## Zitierter Text
- - - - -
Insbesondere dann, wenn bei nicht beschiedenem PKH-Antrag der Rechtsanwalt in der mündlichen Verhandlung sein Verhandeln davon abhängig macht, dass über den PKH-Antrag entschieden wird, kommt eine rückwirkende Bewilligung von PKH in Betracht. Bei säumiger Behandlung seitens des Gerichtes darf und sollte der Rechtsanwalt in der Verhandlung sein Auftreten von der PKH-Bewilligung abhängig machen. In diesem Fall kann er nicht als säumig behandelt werden, weil der Antragsteller einen Anspruch darauf hat, erst Klarheit darüber erlangen, ob er Kostenfreiheit genießt, bevor weitere Gebühren anfallen (Naumbg FamRZ 00, 106).
- - - - -
## Eingabedaten
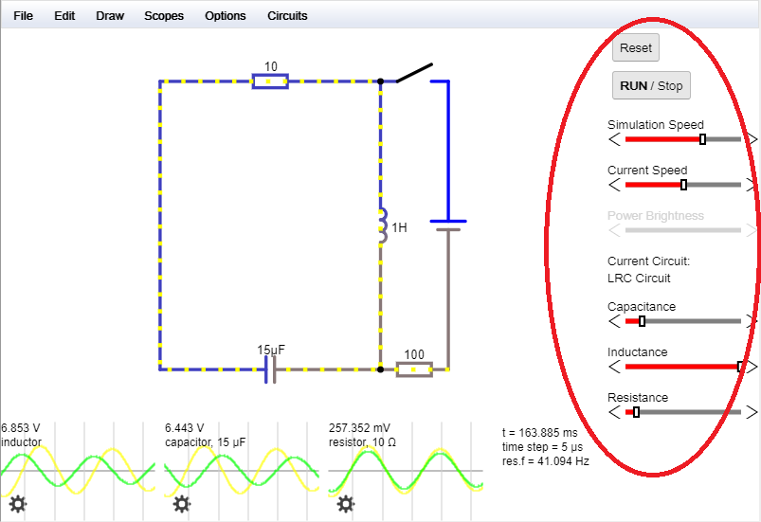The height and width of the screenshot is (522, 761).
Task: Toggle the circuit switch closed
Action: coord(414,73)
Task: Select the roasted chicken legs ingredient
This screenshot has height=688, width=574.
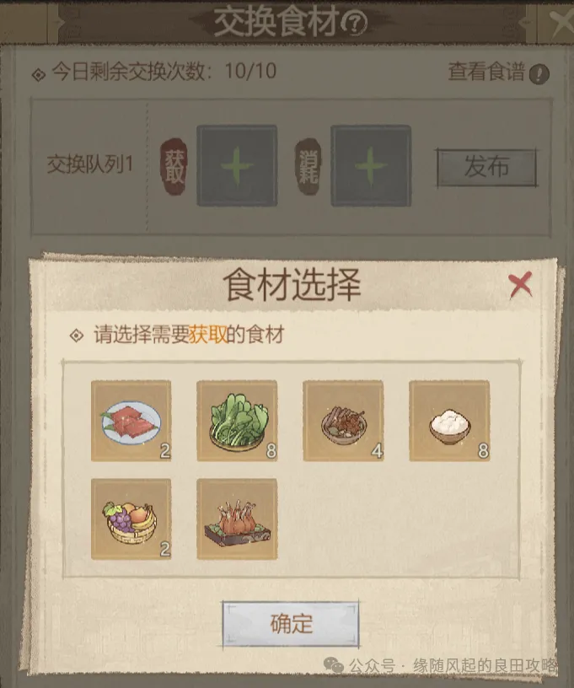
- - - - -
## Aufgabenliste
1. Gib sämtliche Zeilen der Datensätze unverändert wieder und lass die Bilder dabei weg.
2. Führe den Text über die rückwirkende Bewilligung von Prozesskostenhilfe im Anschluss an seinen letzten Satz fort.
Der Text und die Datensätze stehen in keinem Zusammenhang miteinander.

## Die Antworten
1.
The height and width of the screenshot is (522, 761).
Task: Toggle the circuit switch closed
Action: coord(414,73)
Task: Select the roasted chicken legs ingredient
This screenshot has height=688, width=574.

2.
 

Rn 25

Anders ist die Situation, wenn zwischenzeitlich eine andere Entscheidung in der Hauptsache ergangen ist. Dann ist das Rechtsmittelgericht an die Entscheidung in der Hauptsache gebunden, weil es nicht in einem Nebenverfahren zu einem anderen Ergebnis kommen soll, als die rechtskräftige Hauptsacheentscheidung (BGH NJW 12, 1964 [BGH 07.03.2012 - XII ZB 391/10]).